Records from a collection
[Start of Attachment]

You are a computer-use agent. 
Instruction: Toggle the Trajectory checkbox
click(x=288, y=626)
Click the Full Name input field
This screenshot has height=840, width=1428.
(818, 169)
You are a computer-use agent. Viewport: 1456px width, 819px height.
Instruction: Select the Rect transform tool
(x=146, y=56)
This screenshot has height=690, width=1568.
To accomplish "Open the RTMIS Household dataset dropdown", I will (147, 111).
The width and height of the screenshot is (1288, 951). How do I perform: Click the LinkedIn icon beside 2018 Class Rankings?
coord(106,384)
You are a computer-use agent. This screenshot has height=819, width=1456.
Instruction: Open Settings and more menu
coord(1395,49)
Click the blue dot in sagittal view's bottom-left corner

[End of Attachment]

▸ WHAT IS NEEDED
Find every line in the records that contains the word "agent"; copy those lines.

▸ YOUR SOLUTION
You are a computer-use agent. 
You are a computer-use agent. Viewport: 1456px width, 819px height.
You are a computer-use agent. This screenshot has height=819, width=1456.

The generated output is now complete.